Je sais qu'il avait fixé une "date d'échéance", car il sentait qu'il me perdait, qu'il perdait son emprise sur moi, et voulait me brusquer dans ma décision, avant qu'il ne recommence à laisser sa colère remonter.
Ce que je veux de Firouz ? Qu'il admette tous ses torts, qu'il me voue un amour inconditionnel, qu'il accepte sa part de responsabilité dans la relation et qu'il ne me fasse plus jamais pleuré. Je veux aussi qu'il m'écoute sans vouloir me contredire et qu'il montre sa volonté de me comprendre. Je veux qu'il cesse de me menacer ou de faire du chantage. Je me rends compte que je demande l'impossible et que je dois m'y résigner.
J'ai tellement souffert et j'acceptais de souffrir pour vouloir me faire aimer et préserver une relation qui était en fait une relation de abuseur-victime. J'ai peur maintenant de tenter de le faire lâcher prise et qu'il me harcèle. Car je sais qu'il a encore besoin de moi. Mais, je ne veux pas qu'il me détruise davantage.

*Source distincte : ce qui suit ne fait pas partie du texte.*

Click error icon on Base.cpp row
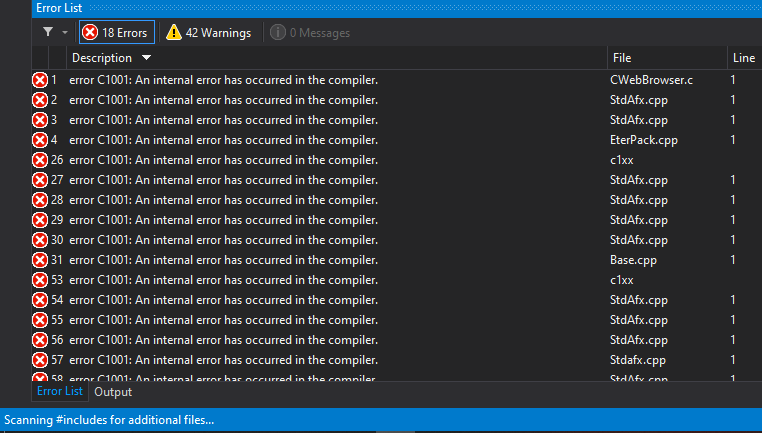click(40, 260)
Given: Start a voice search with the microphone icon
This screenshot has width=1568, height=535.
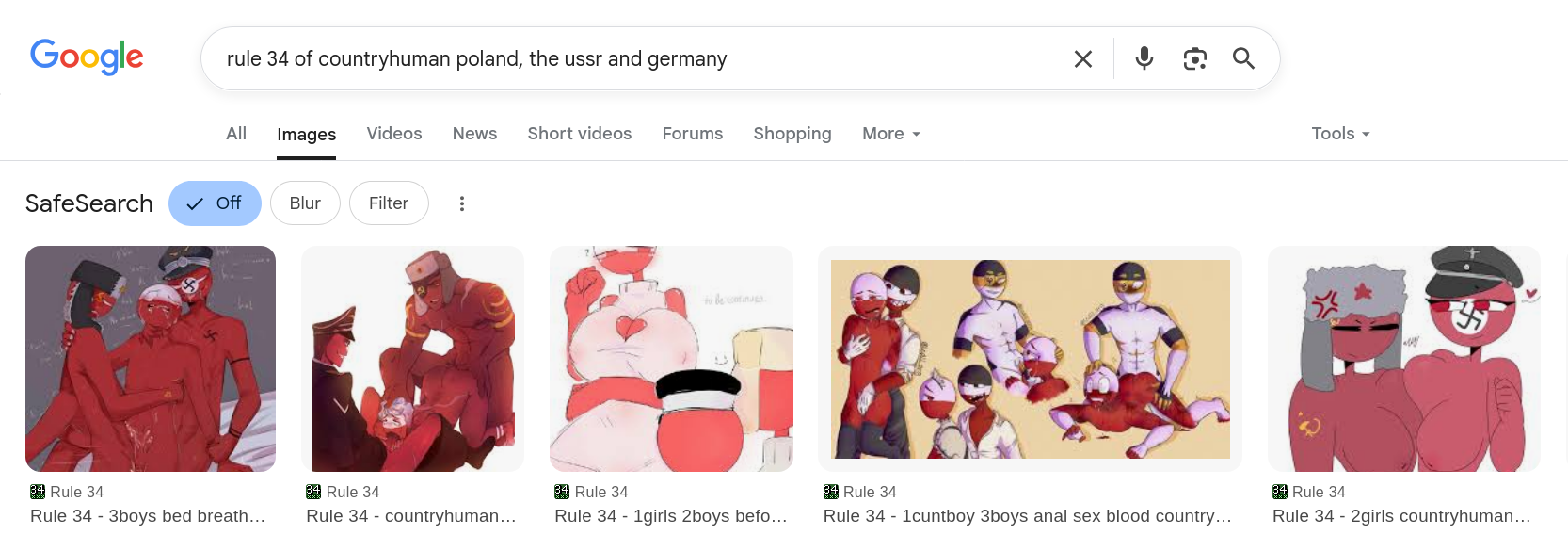Looking at the screenshot, I should (1144, 58).
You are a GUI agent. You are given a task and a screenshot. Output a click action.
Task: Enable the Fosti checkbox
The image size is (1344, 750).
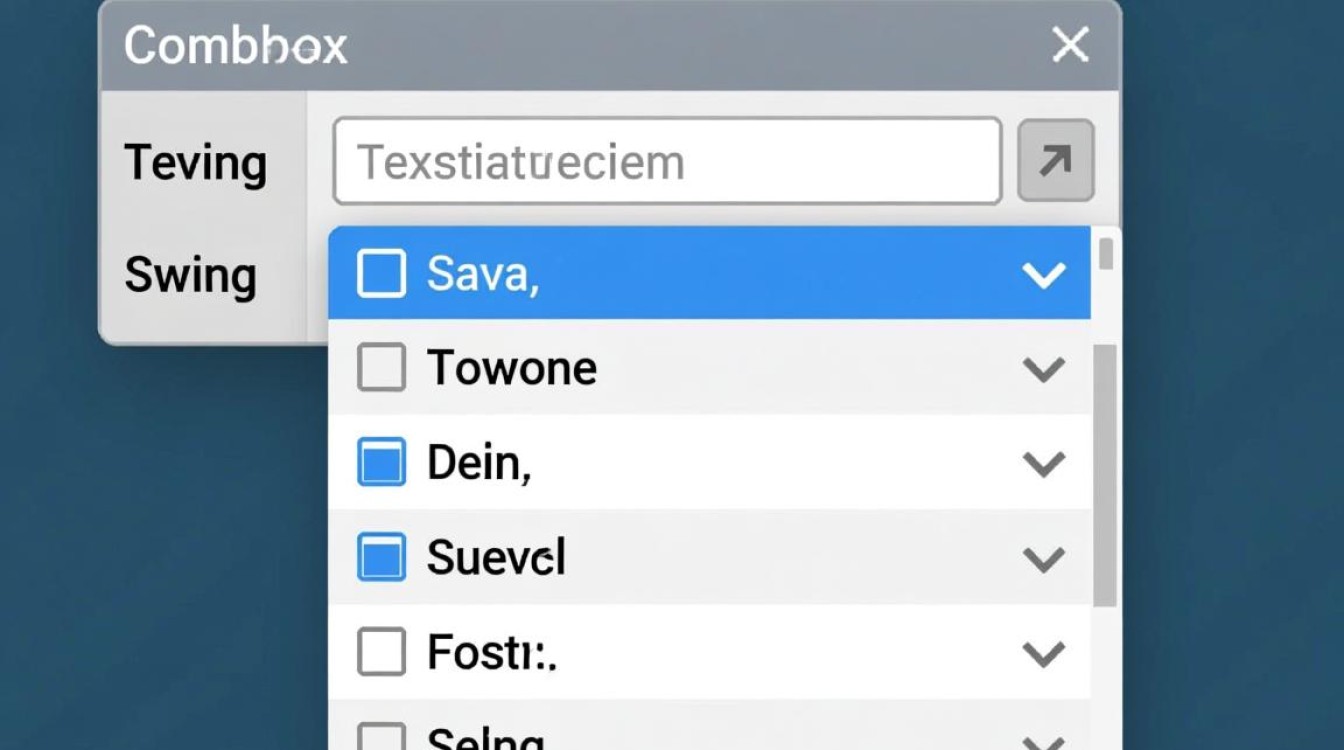(381, 652)
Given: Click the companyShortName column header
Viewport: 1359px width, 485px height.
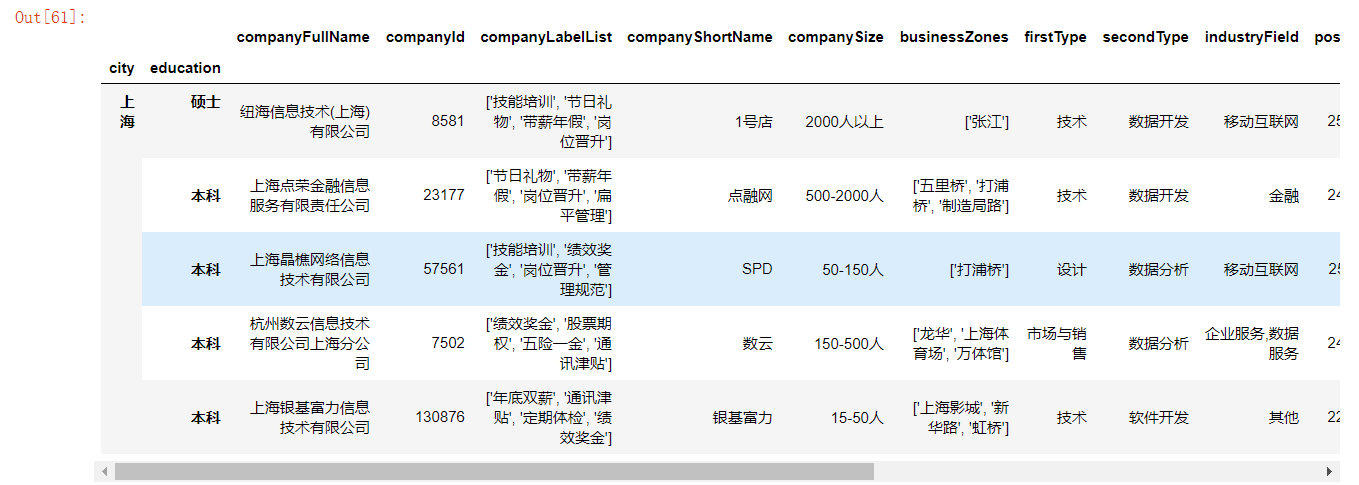Looking at the screenshot, I should (700, 37).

J'ai tout fait, absolument tout fait, pour tenter de lui vivre le bonheur. Pour lui faire goûter aux plaisirs de la vie. Même devant l'océan, il n'arrivait pas à trouver la sérénité et continuait à tourmenter son entourage.
Héléna, je ne sais si c'est normal, mais en écrivant ces lignes, je me mets à trembler et les larmes coulent tranquillement sur mon visage.
Ce que je veux : être heureuse et ne plus avoir peur de l'être. Aimer et ne plus avoir peur d'être déçue. Je l'ai trop aimé et d'une manière je l'aime encore. J'ai si peur de céder encore à ses stratégies astucieuses pour me regagner. Croyez-moi, si je pouvais espérer que Firouz puisse changer et ne plus jamais me traiter comme il l'a fait, je ferais n'importe quoi pour pas le perdre. Mais, je ne le laisserais plus me manquer de respect...
Héléna, dites-moi, je vous en prie, d'après vous, ai-je raison de dire qu'il a abusé de moi ? Étais-je vraiment dans une relation abusive ou vous le voyez autrement ?
Avoir tant aimé et se retrouver dans un impasse.
Héléna, merci encore de me soutenir en cette période extrêmement difficile de ma vie.